Location
- 1 Tiger Way Hopkinsville, Kentucky 42240 36°48′36.1974″N 87°28′21.543″W﻿ / ﻿36.810054833°N 87.47265083°W

Information
- Type: Public high school
- Established: 1959
- School district: Christian County Public Schools
- Executive Principal: Ken Carver
- Grades: 9 - 12
- Website: Christian County High School

= Christian County High School =

Christian County High School is a four-year public high school located in Hopkinsville, Kentucky with over 1,000 students. It is operated by the Christian County Public Schools school district.

== History ==
In September 1959, five high schools around the county, including Pembroke, Crofton, Lacy, Sinking Fork and South Christian were consolidated into Christian County High School in order to offer more educational opportunities. In 1967, Attucks High School, which had been Hopkinsville's first school for Black students, was incorporated into Christian County High School and transformed into a middle school. In 1971, the high school became part of the Christian County Public Schools school district after both the city and county schools were consolidated into the system.

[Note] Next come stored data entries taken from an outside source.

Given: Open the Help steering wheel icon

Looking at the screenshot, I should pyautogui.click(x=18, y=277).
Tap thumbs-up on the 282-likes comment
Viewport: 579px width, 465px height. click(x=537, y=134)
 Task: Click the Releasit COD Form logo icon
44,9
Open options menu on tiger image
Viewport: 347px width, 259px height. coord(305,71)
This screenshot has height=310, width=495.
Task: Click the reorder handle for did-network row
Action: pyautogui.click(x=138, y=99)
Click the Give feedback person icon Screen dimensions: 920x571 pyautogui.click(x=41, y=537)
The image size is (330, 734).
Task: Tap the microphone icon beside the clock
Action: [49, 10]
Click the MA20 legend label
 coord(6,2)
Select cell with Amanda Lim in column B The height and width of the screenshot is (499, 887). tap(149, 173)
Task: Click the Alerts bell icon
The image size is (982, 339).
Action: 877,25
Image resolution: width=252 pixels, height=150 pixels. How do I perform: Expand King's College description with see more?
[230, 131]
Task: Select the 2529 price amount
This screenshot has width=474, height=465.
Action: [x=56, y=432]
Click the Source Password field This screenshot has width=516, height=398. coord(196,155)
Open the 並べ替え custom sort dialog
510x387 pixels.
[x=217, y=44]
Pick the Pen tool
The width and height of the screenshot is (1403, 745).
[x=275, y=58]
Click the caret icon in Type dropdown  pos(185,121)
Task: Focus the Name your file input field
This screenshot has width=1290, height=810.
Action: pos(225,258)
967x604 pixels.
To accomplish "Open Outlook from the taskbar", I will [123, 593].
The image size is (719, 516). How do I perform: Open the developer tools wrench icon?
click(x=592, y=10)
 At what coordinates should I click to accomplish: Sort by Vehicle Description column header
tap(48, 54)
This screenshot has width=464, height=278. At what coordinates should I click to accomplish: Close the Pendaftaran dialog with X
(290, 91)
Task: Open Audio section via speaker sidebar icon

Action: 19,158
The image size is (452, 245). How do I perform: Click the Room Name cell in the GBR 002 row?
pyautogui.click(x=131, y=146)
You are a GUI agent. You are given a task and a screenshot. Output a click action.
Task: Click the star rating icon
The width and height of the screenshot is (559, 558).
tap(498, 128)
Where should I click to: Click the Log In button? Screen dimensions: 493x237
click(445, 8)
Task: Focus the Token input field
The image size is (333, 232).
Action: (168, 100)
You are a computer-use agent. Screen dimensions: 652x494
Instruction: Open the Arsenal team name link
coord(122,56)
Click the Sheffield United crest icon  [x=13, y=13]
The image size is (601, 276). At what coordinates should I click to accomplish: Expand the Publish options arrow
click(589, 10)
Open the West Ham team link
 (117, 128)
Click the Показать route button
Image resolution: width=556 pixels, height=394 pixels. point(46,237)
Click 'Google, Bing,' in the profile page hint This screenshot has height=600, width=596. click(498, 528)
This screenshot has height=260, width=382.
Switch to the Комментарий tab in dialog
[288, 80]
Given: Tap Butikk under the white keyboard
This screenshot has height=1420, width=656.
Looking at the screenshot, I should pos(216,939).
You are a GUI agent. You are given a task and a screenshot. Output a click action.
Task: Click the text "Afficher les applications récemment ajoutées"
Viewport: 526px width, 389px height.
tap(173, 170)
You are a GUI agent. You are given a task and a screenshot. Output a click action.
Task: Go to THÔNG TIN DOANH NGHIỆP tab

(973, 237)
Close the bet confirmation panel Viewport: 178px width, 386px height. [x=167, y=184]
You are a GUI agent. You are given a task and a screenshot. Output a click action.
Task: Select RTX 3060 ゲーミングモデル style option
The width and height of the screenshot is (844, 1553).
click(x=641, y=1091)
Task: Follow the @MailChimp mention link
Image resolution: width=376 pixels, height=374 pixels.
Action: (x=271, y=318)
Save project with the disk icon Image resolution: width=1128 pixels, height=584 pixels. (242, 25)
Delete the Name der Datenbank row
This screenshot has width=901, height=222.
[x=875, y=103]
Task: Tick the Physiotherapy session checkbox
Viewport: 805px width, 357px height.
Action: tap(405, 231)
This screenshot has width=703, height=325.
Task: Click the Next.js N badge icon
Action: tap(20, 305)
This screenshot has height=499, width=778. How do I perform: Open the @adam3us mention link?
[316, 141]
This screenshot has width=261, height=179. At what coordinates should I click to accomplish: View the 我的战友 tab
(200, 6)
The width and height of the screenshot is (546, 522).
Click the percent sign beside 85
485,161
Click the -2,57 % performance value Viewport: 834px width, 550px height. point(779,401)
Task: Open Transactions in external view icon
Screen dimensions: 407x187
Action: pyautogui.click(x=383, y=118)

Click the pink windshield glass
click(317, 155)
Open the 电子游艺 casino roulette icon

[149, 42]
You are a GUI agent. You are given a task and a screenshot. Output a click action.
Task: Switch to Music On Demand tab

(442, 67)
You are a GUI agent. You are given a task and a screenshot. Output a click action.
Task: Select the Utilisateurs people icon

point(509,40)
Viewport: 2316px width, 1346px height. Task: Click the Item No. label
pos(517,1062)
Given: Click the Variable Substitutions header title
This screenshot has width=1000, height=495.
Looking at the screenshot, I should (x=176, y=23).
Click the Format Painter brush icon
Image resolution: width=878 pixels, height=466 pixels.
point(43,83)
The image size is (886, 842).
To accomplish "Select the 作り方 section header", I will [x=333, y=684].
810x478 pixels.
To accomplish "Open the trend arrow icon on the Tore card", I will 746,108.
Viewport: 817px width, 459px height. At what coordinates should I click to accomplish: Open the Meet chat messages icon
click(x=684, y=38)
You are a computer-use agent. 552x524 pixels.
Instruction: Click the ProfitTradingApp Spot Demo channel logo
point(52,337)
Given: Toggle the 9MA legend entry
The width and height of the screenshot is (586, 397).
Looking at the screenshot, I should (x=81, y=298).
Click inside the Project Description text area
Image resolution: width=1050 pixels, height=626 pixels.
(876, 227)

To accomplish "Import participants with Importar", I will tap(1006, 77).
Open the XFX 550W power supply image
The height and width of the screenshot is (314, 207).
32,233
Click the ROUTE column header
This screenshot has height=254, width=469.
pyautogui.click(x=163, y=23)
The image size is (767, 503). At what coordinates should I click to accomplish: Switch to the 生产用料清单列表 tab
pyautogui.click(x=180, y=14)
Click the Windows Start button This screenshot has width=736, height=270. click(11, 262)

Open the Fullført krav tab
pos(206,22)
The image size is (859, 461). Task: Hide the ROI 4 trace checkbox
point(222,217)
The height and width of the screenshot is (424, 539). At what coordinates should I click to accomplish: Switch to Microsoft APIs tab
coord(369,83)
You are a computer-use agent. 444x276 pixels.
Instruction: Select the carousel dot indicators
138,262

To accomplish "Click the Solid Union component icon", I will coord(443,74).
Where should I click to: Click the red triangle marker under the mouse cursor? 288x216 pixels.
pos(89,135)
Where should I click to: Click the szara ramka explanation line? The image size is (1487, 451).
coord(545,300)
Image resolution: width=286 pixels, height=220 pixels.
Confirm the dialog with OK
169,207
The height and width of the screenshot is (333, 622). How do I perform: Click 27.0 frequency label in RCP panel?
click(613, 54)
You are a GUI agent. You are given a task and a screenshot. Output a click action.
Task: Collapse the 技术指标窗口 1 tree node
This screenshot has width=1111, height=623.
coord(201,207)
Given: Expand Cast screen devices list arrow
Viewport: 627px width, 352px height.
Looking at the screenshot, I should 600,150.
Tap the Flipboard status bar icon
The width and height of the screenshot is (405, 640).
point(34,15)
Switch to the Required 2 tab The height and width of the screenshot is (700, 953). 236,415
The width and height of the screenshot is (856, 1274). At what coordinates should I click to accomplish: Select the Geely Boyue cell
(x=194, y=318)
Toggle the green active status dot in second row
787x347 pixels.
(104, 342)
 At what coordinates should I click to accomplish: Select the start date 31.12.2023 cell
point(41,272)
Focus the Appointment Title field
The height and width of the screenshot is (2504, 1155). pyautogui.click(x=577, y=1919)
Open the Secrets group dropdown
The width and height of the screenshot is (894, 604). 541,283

In August 2021, Christian County Public Schools Board voted to consolidate Christian County High School, Hopkinsville High School and Gateway Academy to a College & Career Academy High School (formerly named Hopkinsville–Christian County Academy, now changed to Christian County High School). The planned opening of the school is the Fall semester of 2026, with the Hopkinsville High School closing the same semester.
The new school is expected to open with 1,950 students on the new 86 acre facility, with over 100 classrooms totalling over 35,000 square feet.

==Athletics==
Christian County High School competes in the Kentucky High School Athletic Association. From 1959 until 2026, the original school mascot was the Colonel, and the school colors were red, white, and blue. In the Fall semester of 2026, the current school mascot was introduced, which is the Tiger, and the school colors are orange, black, and blue.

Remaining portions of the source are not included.